Lot n° 275
Estimation :
1500 - 2000
EUR
Result without fees
Result
: 10 000EUR
Clémence Sophie Noyel de Bereins, née Daudignac, known as Cl - Lot 275
Clémence Sophie Noyel de Bereins, née Daudignac, known as Clémence Sophie de Sermézy (1767-1850)
Portrait of Mademoiselle Gabrielle Horacie Vitet
Terracotta bust 1799
Signed on reverse "Fait par Cl.(emence)/ Daudignac/ Ve N. S (for Veuve Noyel de Sermézy)/ illegible mai ? 1799".
Total height 46 cm on a plaster pedestal patinated in imitation of LJ marble
Patina wear, accidents and restorations
Related work :
-Clémence Sophie de Sermézy, Buste de mademoiselle Vitet, plaster, 1799, H: 46 cm, signed on reverse "Fait par Clémence Daudignac, veuve Noyel, au mois de juin 1799", Louisville (USA),Speed Art Museum, n°inv.2018.4.
Related literature:
-Paul Vitry, "Madame de Sermézy, élève de Chinard", in Bulletin des Musées de France, October 1935 issue, pp.133-134;
-Anne Tapissier, Madame de Sermézy.
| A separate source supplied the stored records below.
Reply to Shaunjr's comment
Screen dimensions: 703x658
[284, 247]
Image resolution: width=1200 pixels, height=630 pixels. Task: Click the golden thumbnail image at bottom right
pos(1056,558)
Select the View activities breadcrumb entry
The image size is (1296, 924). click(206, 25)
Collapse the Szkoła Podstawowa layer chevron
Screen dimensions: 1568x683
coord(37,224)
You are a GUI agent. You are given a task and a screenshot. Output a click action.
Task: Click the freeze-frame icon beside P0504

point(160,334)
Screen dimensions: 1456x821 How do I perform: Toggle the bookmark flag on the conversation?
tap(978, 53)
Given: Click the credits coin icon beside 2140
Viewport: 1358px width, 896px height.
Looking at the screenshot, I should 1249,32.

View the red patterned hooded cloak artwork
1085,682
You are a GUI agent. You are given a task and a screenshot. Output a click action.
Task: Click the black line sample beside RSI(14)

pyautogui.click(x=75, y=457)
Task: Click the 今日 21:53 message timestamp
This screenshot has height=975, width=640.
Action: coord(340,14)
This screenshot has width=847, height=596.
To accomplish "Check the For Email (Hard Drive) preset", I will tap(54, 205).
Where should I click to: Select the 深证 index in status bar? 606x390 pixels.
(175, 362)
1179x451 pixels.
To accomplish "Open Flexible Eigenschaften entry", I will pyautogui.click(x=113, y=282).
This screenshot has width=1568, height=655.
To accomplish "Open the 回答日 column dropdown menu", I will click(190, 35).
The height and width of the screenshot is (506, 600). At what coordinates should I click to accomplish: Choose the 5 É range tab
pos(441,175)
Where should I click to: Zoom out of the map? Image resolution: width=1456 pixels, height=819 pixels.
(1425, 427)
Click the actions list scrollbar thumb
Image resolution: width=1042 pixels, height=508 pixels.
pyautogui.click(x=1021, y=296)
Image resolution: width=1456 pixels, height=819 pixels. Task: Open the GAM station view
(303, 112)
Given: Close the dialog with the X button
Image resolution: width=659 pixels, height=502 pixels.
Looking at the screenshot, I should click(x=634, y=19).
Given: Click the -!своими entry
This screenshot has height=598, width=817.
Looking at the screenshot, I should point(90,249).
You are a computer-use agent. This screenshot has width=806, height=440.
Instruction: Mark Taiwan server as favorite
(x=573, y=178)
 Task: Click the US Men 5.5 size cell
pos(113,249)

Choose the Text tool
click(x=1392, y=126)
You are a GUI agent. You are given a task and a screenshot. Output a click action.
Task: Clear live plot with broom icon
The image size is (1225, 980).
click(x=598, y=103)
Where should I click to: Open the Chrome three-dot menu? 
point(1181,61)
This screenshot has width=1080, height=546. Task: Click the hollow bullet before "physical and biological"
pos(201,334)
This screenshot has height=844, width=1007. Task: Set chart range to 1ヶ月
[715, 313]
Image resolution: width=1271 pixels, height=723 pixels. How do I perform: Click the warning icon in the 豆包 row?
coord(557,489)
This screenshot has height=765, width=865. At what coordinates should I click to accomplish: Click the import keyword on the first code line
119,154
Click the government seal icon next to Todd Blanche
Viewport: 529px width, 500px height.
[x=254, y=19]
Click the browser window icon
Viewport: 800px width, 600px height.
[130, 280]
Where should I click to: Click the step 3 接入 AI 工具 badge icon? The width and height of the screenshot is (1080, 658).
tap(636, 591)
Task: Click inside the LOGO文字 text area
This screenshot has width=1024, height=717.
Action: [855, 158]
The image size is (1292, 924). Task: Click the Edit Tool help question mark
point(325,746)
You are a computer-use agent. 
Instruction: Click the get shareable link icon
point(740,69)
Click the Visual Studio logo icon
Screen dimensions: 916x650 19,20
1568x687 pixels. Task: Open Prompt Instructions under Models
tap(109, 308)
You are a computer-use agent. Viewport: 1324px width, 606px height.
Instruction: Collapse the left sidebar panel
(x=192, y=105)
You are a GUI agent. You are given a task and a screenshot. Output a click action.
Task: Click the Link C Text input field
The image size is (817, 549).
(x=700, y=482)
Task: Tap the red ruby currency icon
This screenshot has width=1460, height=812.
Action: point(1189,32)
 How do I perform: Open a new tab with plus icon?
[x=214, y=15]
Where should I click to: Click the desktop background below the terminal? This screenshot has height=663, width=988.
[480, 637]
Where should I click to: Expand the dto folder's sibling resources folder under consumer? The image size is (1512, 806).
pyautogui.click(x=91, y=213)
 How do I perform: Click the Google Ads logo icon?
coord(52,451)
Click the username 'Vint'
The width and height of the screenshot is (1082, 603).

Élève de Chinard, Lyon, Audin, 1936, ill. 26 and 27 and p.44-45;
-Phillipe Durey, "Clémence Sophie de Sermézy", in Cat. Exp. Peintres et sculpteurs lyonnais de la Révolution à l'Empire held at the Musée des Beaux-arts de Lyon from November 22, 1989 to February 11, 1990, Delta, 1989, pp.137-144;
-Claire Barbillon (dir), Sculptures du XVIIe au XXe siècle, Musée des Beaux-Arts de Lyon, Somogy éditions d'art, 2017, p.141 and pp.148-159.
This charming terracotta bust could be an early version of the portrait of Mademoiselle Gabrielle Horacie Vitet . It has the same facial features and tumultuous curls of hair stuck forward as the bust in the Speed Art Museum, similarly signed on the reverse "Clémence Daudignac, veuve Noyel", both dated 1799.
This is an early portrait by one of the first female sculptors of the 19th century, Clémence-Sophie de Sermézy, née Daudignac. A member of Lyon's high society, she appears to have begun sculpting around 1792, after the death of her husband in July 1791. Between 1794/95 and 1799, she benefited from the lessons of the famous sculptor Joseph Chinard, who was active in the same elitist sphere in Lyon.
Sermézy's first works were mainly bust portraits - in plaster or terracotta - of personalities from her family circle, such as her daughter Marguerite de Sermézy and members of the Lyonnais intelligentsia, painters Fleury Richard and Pierre Révoil.
In the artistic tradition of late 18th-century classical portraiture, the bust bears the visible imprint of its master's lessons, notably in the sophisticated effects of the hair. However, the portrayal of the slightly wide-set eyes still bears witness to a few technical clumsinesses, which are completely erased in the second version of the young girl, whose eyes are so kindly lowered and whose bust is clothed in a charming, fashionable décolleté. Between the two terracotta busts, Chinard's lesson has been fully assimilated (unless the sculptor actually retouched the second version, as was rumored at the time). The second version of Mademoiselle Vitet's bust was directly inspired by the magnificent portrait of Juliette Récamier in patinated plaster presented by Chinard at the 1798 Salon, which he offered to Clémence de Sermézy (Joseph Chinard, Juliette Récamier, patinated plaster, H.72 cm, Lyon, Musée des Beaux-Arts, n°inv. A 2961).